Partnerships generate referrals. Practically every wedding vendor gets asked for suggestions in other service categories. And when that question arises, we naturally think of other professionals we trust. Partnering with other vendors often results in referrals not only to clients, but also to other vendors and to opportunities we might never have had otherwise (wedding shows, media exposure, speaking engagements, guest blogging…the list goes on and on!).
Partnerships build credibility. Being associated with other reputable, high-quality Pros is a boost to your own reputation – clients and vendors alike tend to think more highly of business owners who can work well with others in their field. Face it: if one of your colleagues recommends you for something – let’s say an award, or placement in an exclusive vendor list, or a leadership position in an organization – that recommendation is more likely to be considered than if you were “nominating” yourself.
Partnerships provide support. There’s been a big push in the wedding industry toward embracing the concept of community, something I wholeheartedly support. (I do have some concerns about the vilification of healthy competition, but that’s another story!) I don’t know a wedding vendor alive who doesn’t count other Pros among their closest friends, and that’s invaluable in an industry as exhilarating – and exhausting – as weddings. When you partner with someone on both a professional level and a friendship level, everything seems more manageable, and you’ll receive more practical support than practically anyone else could give you.

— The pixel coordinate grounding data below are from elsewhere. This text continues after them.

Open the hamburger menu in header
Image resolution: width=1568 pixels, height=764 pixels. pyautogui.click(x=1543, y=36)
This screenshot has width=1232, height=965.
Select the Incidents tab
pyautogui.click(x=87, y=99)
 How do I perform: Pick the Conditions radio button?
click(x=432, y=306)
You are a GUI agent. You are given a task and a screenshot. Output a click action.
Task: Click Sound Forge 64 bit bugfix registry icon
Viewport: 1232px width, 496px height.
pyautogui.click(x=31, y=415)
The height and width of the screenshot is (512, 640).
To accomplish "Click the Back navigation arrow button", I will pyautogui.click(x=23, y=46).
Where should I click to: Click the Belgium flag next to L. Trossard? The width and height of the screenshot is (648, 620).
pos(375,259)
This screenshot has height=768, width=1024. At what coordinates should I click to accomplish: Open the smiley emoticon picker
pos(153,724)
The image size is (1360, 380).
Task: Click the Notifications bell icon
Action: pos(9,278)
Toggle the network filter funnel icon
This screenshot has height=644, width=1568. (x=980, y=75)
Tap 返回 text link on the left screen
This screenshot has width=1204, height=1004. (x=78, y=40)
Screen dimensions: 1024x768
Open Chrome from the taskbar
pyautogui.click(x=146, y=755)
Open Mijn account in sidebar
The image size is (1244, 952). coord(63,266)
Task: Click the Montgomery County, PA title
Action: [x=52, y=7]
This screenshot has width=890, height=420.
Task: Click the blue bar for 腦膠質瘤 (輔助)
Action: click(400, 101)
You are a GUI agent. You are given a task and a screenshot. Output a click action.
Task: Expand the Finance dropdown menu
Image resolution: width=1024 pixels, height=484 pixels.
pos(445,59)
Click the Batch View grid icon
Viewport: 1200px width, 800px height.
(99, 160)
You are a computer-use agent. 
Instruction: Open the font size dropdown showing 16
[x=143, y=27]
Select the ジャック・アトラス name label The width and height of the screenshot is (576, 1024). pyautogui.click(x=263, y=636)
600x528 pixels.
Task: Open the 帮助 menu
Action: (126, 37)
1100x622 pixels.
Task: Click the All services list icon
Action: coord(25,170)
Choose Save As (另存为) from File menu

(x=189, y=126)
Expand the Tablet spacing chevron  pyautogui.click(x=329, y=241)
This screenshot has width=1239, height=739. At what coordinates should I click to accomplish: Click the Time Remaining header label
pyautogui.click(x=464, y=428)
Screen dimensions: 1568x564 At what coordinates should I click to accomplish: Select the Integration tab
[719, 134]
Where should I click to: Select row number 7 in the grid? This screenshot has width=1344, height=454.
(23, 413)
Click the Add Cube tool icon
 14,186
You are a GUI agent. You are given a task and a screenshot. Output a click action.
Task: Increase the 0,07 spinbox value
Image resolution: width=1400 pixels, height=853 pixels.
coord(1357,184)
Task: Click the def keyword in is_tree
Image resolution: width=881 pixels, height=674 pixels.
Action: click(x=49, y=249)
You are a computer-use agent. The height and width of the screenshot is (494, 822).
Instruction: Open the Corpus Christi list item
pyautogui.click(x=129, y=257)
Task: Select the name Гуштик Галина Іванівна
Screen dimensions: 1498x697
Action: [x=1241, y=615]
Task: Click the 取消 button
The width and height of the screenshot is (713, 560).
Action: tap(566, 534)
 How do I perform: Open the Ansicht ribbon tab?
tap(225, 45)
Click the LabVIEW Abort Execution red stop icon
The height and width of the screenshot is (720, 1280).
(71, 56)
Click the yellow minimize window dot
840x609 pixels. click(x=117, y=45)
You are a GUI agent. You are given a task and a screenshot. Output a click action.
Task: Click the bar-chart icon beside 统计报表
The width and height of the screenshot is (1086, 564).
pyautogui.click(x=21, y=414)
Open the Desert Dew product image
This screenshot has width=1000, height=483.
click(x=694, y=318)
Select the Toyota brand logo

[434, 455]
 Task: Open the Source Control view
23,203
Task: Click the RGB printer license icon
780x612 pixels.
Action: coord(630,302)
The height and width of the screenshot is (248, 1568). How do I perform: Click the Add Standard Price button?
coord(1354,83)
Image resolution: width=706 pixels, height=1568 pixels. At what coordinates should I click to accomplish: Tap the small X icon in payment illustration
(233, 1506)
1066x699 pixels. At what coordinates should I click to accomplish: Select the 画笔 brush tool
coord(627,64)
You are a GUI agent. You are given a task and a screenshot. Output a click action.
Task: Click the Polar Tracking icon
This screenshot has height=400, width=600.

How do you form a professional partnership? A great starting place is at your weddings. Consider which vendors you’ve worked with lately – have any of those done a great job, been personable and relatable, and made you want to work with them again? Try reaching out for coffee or a chat and see where that leads. Look into joining a networking organization, one that focuses on idea-sharing and collaboration. Even joining the right Facebook group or taking a business-related class can introduce you to fantastic Pros you might not have otherwise met. The key is identifying people whose business practices and personality both resonate with you, and then proactively pursuing a connection. It’s easy for any of us to procrastinate about forming new relationships (or strengthening existing ones) – but if you make yourself take the lead, I’m pretty sure only good things are going to happen for you and for your business.